Thoughts of living forever once came naturally to me. This fantasy of immortality was about being young and fearless and having a boundless expanse of time before me as I embarked on adulthood. “Forever”—the realistic version, at least—meant a full, long life. When I tested positive, forever disappeared.

Fear quickly replaced my optimism, and I began trying to adjust emotionally to a dramatically shortened future. For example, I wanted to go to graduate school at night but feared I’d be ruining the time I had left with stress and extra work. Why even invest in a long-term future? But no matter how real the possibility of sickness and death felt to me, I somehow knew I had to live my life—in actions if not fully in feelings—as if it would be a long one. (By the way, I graduated last year.)

Thanks to that knowledge—and amazing HIV-drug advances—I’m now counting my future in decades rather than years, and slowly regaining that faith in “forever.” But paradoxically, reconciling the prospect of continuous treatment with the longer life it has provided has been harder. When I thought I had five years to live, I was much more willing to take drugs that worked for a limited period and to endure their side effects. But when I began to think about being here another 30 or 40 years, the all-pills-all-the-time standard of care—which, after all, was born out of crisis and is inherently short term in design—no longer made sense. How was I supposed to take these drugs forever?

So when my viral load became detectable in 1997 after switching regimens due to side effects, I decided to stop meds altogether. It was difficult to persuade my doctor to go along, and I found little support from fellow HIVers. In my mind, the treatment break was as much a treatment action as any pill regimen, but few others saw it that way. No research on STIs had yet been done, and stopping HAART was viewed as a dangerous invitation to disease progression. Even though I made the decision carefully, I felt foolish, dumb and—most frightening of all—alone.

As predicted, my viral load went up and my CD4s dropped. After four months off treatment—amidst a chorus of “I told you so”s—I started back on a recycled regimen. Fortunately this combination worked, and I was right back where I had started: doing OK on treatment, confident in my survival and questioning everything.

:::::

Requirement 1: In the passage on HIV treatment, write out the part that begins at the words "So when my viral" and stops after "frightening of all—alone.", replacing "my doctor" with "my physician".
Requirement 2: According to the passage on HIV treatment, how long was the writer off treatment before starting again?

[Records from a data collection]
:::::

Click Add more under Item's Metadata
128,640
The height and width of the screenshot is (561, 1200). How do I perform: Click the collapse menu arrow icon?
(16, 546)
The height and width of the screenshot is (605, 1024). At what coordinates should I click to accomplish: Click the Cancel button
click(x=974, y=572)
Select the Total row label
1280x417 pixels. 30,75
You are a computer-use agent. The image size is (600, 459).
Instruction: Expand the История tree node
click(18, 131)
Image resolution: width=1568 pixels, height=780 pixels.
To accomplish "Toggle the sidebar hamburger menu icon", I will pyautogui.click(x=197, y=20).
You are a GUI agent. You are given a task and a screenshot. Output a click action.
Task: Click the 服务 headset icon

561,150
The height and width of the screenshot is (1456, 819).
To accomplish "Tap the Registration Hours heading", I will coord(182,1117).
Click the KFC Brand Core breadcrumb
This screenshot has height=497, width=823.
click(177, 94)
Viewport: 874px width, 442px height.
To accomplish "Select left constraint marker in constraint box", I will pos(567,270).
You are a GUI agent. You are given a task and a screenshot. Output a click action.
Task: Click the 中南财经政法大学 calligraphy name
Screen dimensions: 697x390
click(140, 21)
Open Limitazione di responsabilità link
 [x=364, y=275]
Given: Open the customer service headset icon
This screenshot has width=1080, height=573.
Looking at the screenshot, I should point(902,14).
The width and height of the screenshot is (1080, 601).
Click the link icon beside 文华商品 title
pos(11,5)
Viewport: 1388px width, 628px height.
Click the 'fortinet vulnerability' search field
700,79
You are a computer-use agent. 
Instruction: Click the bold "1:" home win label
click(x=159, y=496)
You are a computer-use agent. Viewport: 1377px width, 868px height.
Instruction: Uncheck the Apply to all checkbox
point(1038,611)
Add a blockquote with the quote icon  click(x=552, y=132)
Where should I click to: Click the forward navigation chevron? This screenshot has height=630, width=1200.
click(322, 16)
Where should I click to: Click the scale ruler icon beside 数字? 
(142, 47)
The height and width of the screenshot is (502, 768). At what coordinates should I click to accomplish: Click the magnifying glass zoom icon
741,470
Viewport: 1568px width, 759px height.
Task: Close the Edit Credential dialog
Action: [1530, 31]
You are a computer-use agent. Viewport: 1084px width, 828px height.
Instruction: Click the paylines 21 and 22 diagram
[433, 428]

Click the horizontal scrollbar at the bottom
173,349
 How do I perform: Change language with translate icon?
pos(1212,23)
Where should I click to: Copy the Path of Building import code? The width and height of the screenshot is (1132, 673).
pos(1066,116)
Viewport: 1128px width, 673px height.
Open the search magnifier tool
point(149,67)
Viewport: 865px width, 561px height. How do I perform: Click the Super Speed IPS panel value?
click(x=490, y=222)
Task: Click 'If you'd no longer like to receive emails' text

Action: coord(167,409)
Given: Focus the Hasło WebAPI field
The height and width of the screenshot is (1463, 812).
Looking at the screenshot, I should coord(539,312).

:::::

Answer 1:
So when my viral load became detectable in 1997 after switching regimens due to side effects, I decided to stop meds altogether. It was difficult to persuade my physician to go along, and I found little support from fellow HIVers. In my mind, the treatment break was as much a treatment action as any pill regimen, but few others saw it that way. No research on STIs had yet been done, and stopping HAART was viewed as a dangerous invitation to disease progression. Even though I made the decision carefully, I felt foolish, dumb and—most frightening of all—alone.

Answer 2: Four months.